— Джон, проснись. Проснись…
Я протестующе застонал и мотнул головой — просыпаться мне ничуть не хотелось. Там было так хорошо, но чудесное ощущение от ее поцелуя уже начало отдаляться. Я старался зацепиться за него, поймать снова, вернуть, досмотреть, однако до меня уже дошло, что все это было лишь сном.
— Джон, ты стонал во сне. Просыпайся, прошло почти два часа, — ее шепот настойчиво звал меня в реальность.
Ладонь Марты лежала у меня на груди, а сама она, склонившись над моим лицом, нависала сверху. «Так вот почему мне это приснилось», — сообразил я.
Она находилась так близко, но теперь это было явью. Чувствуя на себе ее теплое дыхание, слыша шепот, обволакивающий все еще затуманенный сном разум, я не удержался и потянулся рукой к ее лицу. Изучающе проведя большим пальцем по ее губам и поняв, что она не отстранилась, я поднял голову и впился в них ртом.
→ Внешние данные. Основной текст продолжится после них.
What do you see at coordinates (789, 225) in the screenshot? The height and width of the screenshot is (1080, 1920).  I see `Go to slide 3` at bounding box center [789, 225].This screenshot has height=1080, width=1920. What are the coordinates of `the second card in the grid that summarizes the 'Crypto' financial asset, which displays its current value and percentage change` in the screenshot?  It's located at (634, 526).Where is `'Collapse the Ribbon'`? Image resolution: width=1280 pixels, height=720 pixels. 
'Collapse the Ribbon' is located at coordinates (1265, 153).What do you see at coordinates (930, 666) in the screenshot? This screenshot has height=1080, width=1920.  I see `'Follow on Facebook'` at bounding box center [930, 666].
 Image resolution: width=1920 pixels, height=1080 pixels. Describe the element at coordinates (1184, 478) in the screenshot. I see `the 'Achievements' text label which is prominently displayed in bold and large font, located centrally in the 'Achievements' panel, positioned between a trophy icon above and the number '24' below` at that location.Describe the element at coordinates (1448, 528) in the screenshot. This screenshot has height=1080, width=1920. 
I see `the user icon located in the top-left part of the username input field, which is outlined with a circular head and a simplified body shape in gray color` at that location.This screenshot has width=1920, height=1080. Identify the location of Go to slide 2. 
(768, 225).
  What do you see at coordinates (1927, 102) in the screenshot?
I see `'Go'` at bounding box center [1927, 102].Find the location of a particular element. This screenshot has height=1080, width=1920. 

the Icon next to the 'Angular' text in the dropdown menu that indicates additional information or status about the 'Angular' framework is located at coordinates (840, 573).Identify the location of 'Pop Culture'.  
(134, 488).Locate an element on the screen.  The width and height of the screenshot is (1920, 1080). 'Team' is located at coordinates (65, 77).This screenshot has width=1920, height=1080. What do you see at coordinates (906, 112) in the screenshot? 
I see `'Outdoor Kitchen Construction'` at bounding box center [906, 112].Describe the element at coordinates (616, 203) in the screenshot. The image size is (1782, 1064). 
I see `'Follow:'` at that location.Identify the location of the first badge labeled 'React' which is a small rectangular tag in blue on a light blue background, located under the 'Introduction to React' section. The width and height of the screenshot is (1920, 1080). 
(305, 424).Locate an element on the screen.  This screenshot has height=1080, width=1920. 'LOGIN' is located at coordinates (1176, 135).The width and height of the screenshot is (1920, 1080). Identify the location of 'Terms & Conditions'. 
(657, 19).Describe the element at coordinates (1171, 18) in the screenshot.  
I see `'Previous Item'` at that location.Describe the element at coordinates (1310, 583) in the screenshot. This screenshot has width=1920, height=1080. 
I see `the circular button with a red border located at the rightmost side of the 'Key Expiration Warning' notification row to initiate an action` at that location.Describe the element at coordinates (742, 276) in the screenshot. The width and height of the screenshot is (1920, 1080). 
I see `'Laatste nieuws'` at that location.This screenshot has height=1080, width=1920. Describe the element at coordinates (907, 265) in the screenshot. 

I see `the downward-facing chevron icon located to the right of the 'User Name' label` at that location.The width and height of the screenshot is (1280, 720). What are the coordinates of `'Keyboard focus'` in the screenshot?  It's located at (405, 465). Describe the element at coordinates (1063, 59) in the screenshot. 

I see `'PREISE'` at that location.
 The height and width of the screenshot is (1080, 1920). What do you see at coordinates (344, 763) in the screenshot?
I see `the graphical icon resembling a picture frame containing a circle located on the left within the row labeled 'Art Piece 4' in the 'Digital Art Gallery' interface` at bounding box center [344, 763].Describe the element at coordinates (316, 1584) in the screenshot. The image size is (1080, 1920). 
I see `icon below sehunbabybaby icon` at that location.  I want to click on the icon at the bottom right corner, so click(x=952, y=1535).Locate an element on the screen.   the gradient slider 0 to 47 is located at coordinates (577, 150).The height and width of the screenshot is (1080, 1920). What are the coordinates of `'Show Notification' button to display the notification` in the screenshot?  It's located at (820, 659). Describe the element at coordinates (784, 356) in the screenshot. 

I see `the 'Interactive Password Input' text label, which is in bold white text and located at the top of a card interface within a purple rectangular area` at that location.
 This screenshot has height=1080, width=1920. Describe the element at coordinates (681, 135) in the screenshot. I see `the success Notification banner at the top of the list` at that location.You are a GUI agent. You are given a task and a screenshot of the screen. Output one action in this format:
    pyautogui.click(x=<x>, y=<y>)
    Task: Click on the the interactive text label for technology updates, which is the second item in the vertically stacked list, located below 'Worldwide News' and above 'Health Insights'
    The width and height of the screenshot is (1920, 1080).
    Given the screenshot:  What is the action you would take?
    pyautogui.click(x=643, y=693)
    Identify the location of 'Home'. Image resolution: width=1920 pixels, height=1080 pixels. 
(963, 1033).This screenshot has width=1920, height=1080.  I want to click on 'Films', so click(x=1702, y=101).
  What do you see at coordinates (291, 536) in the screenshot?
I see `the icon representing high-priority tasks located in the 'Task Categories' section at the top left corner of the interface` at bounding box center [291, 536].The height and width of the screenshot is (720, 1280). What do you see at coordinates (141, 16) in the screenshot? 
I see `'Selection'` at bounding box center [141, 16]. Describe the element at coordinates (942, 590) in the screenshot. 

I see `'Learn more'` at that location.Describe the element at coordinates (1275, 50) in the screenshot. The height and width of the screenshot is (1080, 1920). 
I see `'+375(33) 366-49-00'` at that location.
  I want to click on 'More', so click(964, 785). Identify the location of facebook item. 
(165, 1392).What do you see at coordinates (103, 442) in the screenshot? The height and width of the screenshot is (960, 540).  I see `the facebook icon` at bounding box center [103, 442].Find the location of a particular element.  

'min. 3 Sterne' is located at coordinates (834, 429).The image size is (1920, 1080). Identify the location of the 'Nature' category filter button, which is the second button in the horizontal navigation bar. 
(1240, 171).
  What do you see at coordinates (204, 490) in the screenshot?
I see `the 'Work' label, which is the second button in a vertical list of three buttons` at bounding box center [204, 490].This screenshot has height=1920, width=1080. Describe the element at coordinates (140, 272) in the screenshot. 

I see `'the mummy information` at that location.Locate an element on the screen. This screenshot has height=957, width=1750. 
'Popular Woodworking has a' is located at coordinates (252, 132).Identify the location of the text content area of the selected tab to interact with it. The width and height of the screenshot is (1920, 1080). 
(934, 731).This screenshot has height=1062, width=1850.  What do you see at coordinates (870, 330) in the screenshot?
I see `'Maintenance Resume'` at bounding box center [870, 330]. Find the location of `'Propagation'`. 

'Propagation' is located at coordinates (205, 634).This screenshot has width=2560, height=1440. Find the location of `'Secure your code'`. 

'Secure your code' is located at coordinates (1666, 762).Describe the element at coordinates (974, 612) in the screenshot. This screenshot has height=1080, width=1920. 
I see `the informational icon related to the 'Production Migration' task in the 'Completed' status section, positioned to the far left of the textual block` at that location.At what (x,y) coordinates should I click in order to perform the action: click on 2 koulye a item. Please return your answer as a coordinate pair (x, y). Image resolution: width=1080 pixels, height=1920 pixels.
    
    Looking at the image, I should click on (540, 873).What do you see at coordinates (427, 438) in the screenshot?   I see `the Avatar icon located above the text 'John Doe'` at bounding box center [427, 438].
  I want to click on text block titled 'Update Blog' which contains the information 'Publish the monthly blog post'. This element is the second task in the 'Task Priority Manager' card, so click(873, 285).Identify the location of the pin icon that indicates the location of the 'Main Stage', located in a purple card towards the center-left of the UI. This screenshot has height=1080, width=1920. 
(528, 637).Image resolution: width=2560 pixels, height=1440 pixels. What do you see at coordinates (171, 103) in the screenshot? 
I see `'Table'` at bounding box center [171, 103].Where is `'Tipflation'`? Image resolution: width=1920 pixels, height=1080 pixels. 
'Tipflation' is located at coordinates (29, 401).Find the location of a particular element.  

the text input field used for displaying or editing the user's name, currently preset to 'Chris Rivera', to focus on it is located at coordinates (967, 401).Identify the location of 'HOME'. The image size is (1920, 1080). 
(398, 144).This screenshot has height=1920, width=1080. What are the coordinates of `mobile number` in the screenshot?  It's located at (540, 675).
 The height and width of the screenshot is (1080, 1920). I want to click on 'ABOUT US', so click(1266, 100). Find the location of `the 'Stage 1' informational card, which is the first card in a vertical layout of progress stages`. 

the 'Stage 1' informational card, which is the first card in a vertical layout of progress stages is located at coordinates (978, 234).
С жадностью целуя ее, я испытывал какую-то невероятную смесь чувств. Они переполняли меня настолько, что к ним примешивалось даже чувство боли. Я уже давно забыл, каково это — целовать женщину и никак не ожидал, что Марта ответит мне с такой же яростной жадностью. Услышав, как она тихо застонала, я принялся срывать с нас обоих одежду.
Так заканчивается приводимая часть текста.